Die Ritual-Hardcore-Formation aus San Franzisko Neurosis ist nach fast drei Jahrzehnten legendäre, und es ist kein Geheimnis, dass die beiden Gründer Steve von Till und Scott Kelly bereits seit vielen Jahren auch eigene Pfade beschreiten. Steve von Till hat unter eigenem Namen bereits zwei Alben und als Harvestman eines herausgebracht. "A Grave is a Grim Horse" ist sein drittes Soloalbum. Scott Kelly legte unter seinem Namen bereits ein Album vor, aber auch Blood and Tide sollte nicht vergessen werden. "The Wake", seine zweite Solo-CD, erscheint nun parallel zum Album des Bandkollegen.

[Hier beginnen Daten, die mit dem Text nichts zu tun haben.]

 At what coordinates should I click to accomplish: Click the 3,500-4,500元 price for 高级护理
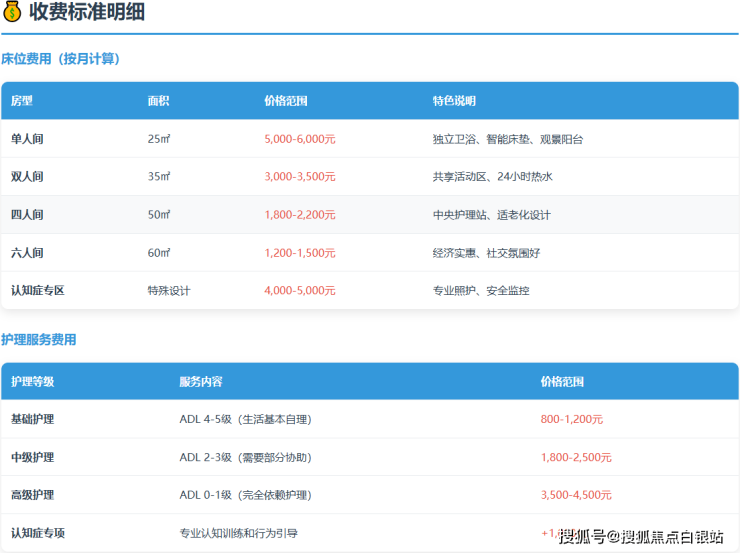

Steve von Till hat ein deutliche Entwicklung hinter sich. War die erste CD "As the Crow flies" noch geprägt von Runenmystik und Neofolk-artigen Arrangements, erschien "If I Should Fall to the Field" bereits differenzierter und mehr Country-orientiert. "A Grave" wird nun direkt als Alternative Country angekündigt, das sollte aber nicht täuschen: Im Zentrum steht immer noch die träge Gitarre und von Tills dunkel-fatalistische Stimme. Extreme Finsternis senkt sich über das Land, das deutlich als Amerika gekennzeichnet ist. Anders als seine britischen Kollegen konzentriert sich von Till inzwischen ganz auf amerikanische Folktraditionen. Und so ähnelt er fast dem letzten offiziellen Johnny Cash-Album "A Man Comes Around" - ein große Qualität. Zudem hat er hier erstmals auch explizit gecovert: "Clothes of Sand" von Nick Drake, "Willow Tree" von Mickey Newberry, "The Spider Song" von Tonwes van Zandt und "Promises" von Lyle Lovett erfahren in seiner minimalistischen Bearbeitung eine intensive Aktualisierung. Doch auch mit dem eigenen Material - aufgewertet durch Orgel, Streicher und andere Elemente - bleibt sich von Till treu, und das mystische Artwork und die Binderune fehlen auch nicht. "A Grave is a Grim Horse" dürfte somit eines der eindrucksvollsten apokalyptischen Folkalben des Jahres bleiben.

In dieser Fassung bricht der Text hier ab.